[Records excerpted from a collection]
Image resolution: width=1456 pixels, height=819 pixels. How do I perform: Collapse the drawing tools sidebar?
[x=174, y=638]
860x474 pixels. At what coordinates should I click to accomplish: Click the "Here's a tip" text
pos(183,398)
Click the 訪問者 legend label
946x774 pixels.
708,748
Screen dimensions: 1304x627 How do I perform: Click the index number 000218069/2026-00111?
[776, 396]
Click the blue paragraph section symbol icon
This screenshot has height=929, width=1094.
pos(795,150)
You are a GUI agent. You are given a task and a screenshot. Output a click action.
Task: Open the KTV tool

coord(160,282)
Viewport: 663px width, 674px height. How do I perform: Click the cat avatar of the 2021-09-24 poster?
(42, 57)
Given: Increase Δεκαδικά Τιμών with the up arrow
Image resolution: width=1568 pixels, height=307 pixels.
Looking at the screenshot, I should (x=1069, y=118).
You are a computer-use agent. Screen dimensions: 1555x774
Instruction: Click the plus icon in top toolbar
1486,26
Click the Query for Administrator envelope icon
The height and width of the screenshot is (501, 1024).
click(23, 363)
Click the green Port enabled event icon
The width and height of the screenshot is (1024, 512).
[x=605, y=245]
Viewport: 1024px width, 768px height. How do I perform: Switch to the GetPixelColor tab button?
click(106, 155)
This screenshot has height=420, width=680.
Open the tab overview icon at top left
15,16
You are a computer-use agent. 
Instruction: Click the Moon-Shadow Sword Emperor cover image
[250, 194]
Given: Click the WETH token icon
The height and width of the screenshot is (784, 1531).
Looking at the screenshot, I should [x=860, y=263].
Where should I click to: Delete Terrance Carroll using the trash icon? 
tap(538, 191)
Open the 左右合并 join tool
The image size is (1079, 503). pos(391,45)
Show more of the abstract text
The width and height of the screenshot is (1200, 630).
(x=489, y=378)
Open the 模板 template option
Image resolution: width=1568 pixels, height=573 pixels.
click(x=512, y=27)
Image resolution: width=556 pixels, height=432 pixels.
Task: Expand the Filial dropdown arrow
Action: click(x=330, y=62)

__Work instructions__:
Transcribe all of the data above, character for character.

__Exercise solution__:
Image resolution: width=1456 pixels, height=819 pixels. How do I perform: Collapse the drawing tools sidebar?
[x=174, y=638]
860x474 pixels. At what coordinates should I click to accomplish: Click the "Here's a tip" text
pos(183,398)
Click the 訪問者 legend label
946x774 pixels.
708,748
Screen dimensions: 1304x627 How do I perform: Click the index number 000218069/2026-00111?
[776, 396]
Click the blue paragraph section symbol icon
This screenshot has height=929, width=1094.
pos(795,150)
You are a GUI agent. You are given a task and a screenshot. Output a click action.
Task: Open the KTV tool

coord(160,282)
Viewport: 663px width, 674px height. How do I perform: Click the cat avatar of the 2021-09-24 poster?
(42, 57)
Given: Increase Δεκαδικά Τιμών with the up arrow
Image resolution: width=1568 pixels, height=307 pixels.
Looking at the screenshot, I should (x=1069, y=118).
You are a computer-use agent. Screen dimensions: 1555x774
Instruction: Click the plus icon in top toolbar
1486,26
Click the Query for Administrator envelope icon
The height and width of the screenshot is (501, 1024).
click(23, 363)
Click the green Port enabled event icon
The width and height of the screenshot is (1024, 512).
[x=605, y=245]
Viewport: 1024px width, 768px height. How do I perform: Switch to the GetPixelColor tab button?
click(106, 155)
This screenshot has height=420, width=680.
Open the tab overview icon at top left
15,16
You are a computer-use agent. 
Instruction: Click the Moon-Shadow Sword Emperor cover image
[250, 194]
Given: Click the WETH token icon
The height and width of the screenshot is (784, 1531).
Looking at the screenshot, I should [x=860, y=263].
Where should I click to: Delete Terrance Carroll using the trash icon? 
tap(538, 191)
Open the 左右合并 join tool
The image size is (1079, 503). pos(391,45)
Show more of the abstract text
The width and height of the screenshot is (1200, 630).
(x=489, y=378)
Open the 模板 template option
Image resolution: width=1568 pixels, height=573 pixels.
click(x=512, y=27)
Image resolution: width=556 pixels, height=432 pixels.
Task: Expand the Filial dropdown arrow
Action: click(x=330, y=62)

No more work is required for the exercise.